§ TESTO SELEZIONATO

━━━━━━

Cronaca

Cene mai pagate, ma molti
ristoratori "chiudono un occhio"

Sono 34 i capi di imputazione contestati a tre donne accusate di essere le autrici della maxi truffa del cibo da asporto non pagato. 24 gli esercizi commerciali di Cremona e provincia presi di mira tra il 2019 e il 2020, compresi ristoranti di lusso, per un danno complessivo che sfiora i 9000 euro. Una vicenda che era balzata agli onori della cronaca nel periodo del lockdown da Covid.

I titolari dei locali presi di mira, però, non si sono costituiti parte civile, e visto il tempo trascorso, la maggior parte ha deciso di rimettere la querela. C’è chi lo ha fatto venendo a testimoniare in aula, c’è chi lo ha fatto tacitamente, non presentandosi al processo. Solo in pochi hanno deciso di non passarci sopra, dando modo al giudice, attraverso la loro deposizione in aula, di poter pervenire, in caso di colpevolezza, ad una pronuncia di condanna.

L’avvocato Bertoletti

Tra coloro che hanno “chiuso un occhio”, anche l’ex titolare del Juliette di via Mantova, dove una cena era costata 1.400 euro. A pagare per un gruppo di persone era stata una donna  che aveva emesso un assegno. La titolare, come da prassi, le aveva chiesto un documento, e la donna aveva mostrato la tessera sanitaria. La ristoratrice era poi stata chiamata dalla banca che le aveva comunicato che l’assegno, a firma contraffatta, non era stato incassato.

━━━━━━

§ DATI
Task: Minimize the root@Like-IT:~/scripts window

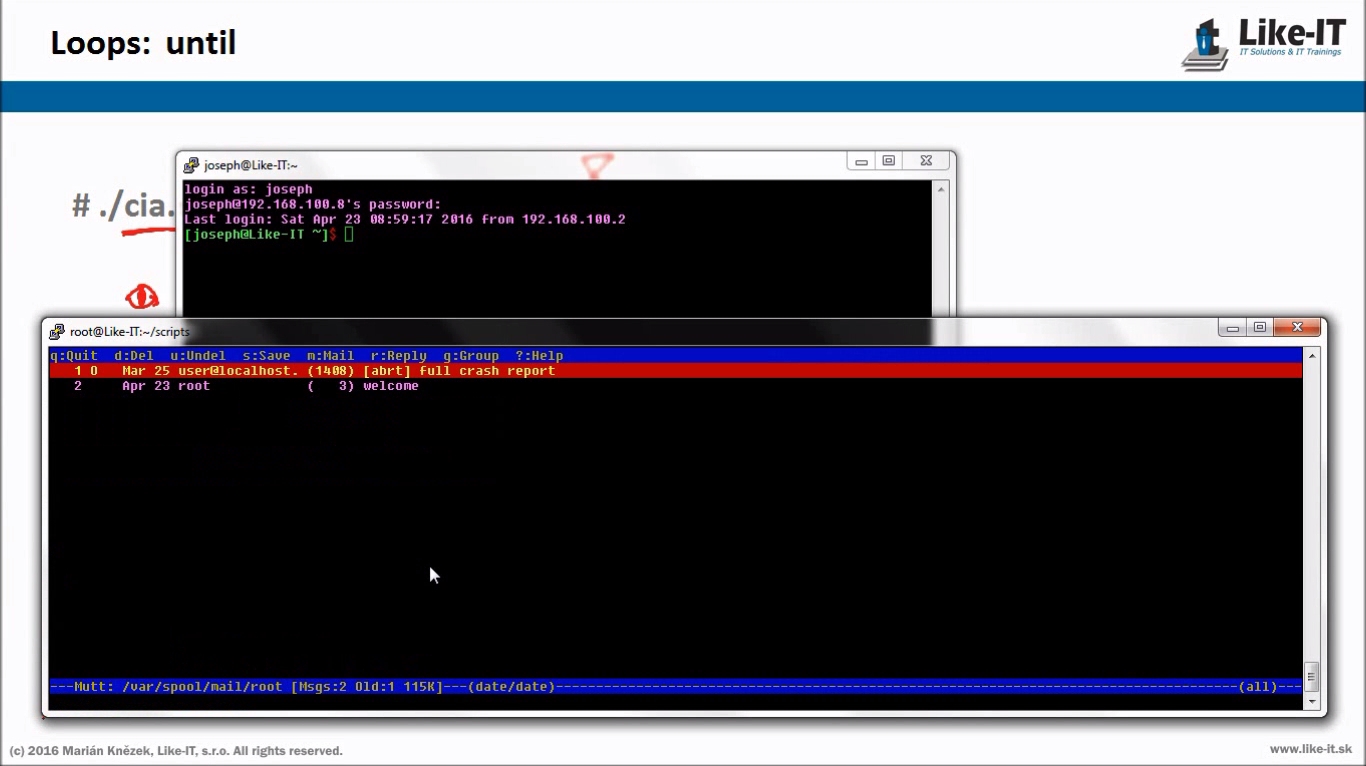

━━━━━━

§ CONSEGNA
Indica se ciascuna affermazione concorda con l'articolo sulle cene non pagate, rispondendo sì o no e citando testualmente le parole decisive: (a) le persone accusate della truffa sono tre donne; (b) i titolari dei locali presi di mira si sono costituiti parte civile; (c) alla richiesta di un documento, la donna che aveva pagato con l'assegno aveva mostrato la carta d'identità.

§ RISPOSTA
(a) Sì: «contestati a tre donne accusate di essere le autrici della maxi truffa».
(b) No: «non si sono costituiti parte civile».
(c) No: «la donna aveva mostrato la tessera sanitaria».